Pitfalls of using amylase to confirm pancreatitis

A 30 year old man presented intoxicated to A&E. He didn’t speak much English, and was triaged as ‘abdominal pain and vomiting’.  With the help of a multilingual colleague, we managed to work out that he had actually had three episodes of hematemesis that morning, followed by three episodes of maelena and was an alcoholic. There was abdominal pain, but it had been there three months and not changed recently.

His pulse was 110, BP 113/80 with a cap refill of less than 2 seconds. He was walking and talking.

His abdomen was soft and non tender.

He had a non zero Blatchford score because of his pulse >100. According to NICE, only those scoring zero should be considered for early discharge.

The patient was accepted by the medics. One hour later, I got a call back from them.

“That patient you referred…well, his amylase is 311. He’s probably got a pancreatitis.  He really shouldn’t be under the medics.”

A moderately raised amylase is a common problem, especially in patients vomiting and/or with abdominal pain.

Where does serum amylase come from?


It’s also important to realise how amylase is eliminated. Although the exact metabolism of amylase has not been established, patients with one kidney have a roughly three fold higher baseline amylase level compared to patients with two kidneys, which suggests renal clearance is important. There is probably also a role for hepatic clearance.

Amylase in pancreatitis


In pancreatitis, the serum level of the pancreatic isoenzyme usually rises. This rise diminishes with time. This means that using any arbitrary value e.g. four times the upper limit of normal as ‘diagnostic’ of pancreatitis without a timeframe is as meaningless as saying a random troponin at any time above a certain value is diagnostic of MI (see page iii3 of http://www.bsg.org.uk/pdf_word_docs/pancreatic.pdf)

In patients with chronic pancreatitis, or recurrent acute pancreatitis, there may be a reduced amylase reserve, leading to a less spectacular amylase rise if any.

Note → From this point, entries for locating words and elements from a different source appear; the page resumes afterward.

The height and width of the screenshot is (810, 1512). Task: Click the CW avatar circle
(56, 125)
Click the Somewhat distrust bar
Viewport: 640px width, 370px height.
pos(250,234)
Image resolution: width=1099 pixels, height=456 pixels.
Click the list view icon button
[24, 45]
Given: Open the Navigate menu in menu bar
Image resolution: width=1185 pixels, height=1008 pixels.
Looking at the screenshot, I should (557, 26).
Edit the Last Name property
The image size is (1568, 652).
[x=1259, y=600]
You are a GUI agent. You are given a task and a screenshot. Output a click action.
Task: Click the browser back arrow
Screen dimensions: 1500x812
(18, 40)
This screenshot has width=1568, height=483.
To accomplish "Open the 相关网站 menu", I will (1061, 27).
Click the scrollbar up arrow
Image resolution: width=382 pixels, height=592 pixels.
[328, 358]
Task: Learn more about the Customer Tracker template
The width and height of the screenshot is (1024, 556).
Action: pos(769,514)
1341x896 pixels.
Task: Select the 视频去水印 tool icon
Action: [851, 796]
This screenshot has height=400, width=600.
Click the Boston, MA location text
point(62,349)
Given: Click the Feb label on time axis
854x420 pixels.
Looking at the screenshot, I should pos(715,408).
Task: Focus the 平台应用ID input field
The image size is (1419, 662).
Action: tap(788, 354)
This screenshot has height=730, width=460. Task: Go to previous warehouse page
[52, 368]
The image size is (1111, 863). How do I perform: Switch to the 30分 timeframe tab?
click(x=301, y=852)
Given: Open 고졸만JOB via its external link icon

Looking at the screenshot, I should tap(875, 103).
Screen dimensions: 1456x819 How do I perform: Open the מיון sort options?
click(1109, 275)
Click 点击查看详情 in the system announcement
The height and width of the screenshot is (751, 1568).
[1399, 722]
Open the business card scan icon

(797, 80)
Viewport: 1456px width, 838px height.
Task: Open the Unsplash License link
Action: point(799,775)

Some non pancreatitis causes of a raised amylase

In perforation, there is increased absorption of amylase from the peritoneal cavity. A perforated posterior peptic ulcer could cause severe pain radiating to the back +/- vomiting and return an amylase value that is moderately raised.


In parotid hypertrophy, the baseline amylase level may be raised. This occurs in alcoholism, which constitutes one of the populations at risk of pancreatitis.


In any cause of mucosal inflammation such as inflammatory bowel disease, there will be a disturbed blood gut barrier. This will lead to an increase absorption of amylase.


In a GI bleed, this barrier will also be disturbed. In a patient with a history of a GI bleed with a non tender abdomen, I think that a moderately raised amylase should be attributed to the upper GI bleed unless there were further evidence to consider a diagnosis of acute pancreatitis.

For a full list, see emedicine.

None of this matters

We should be using lipase for acute pancreatitis anyway.  According to the UK Pancreatitis guidelines:

“Although amylase is widely available and provides acceptable accuracy of diagnosis, where lipase is available it is preferred for the diagnosis of acute pancreatitis (recommendation grade A).”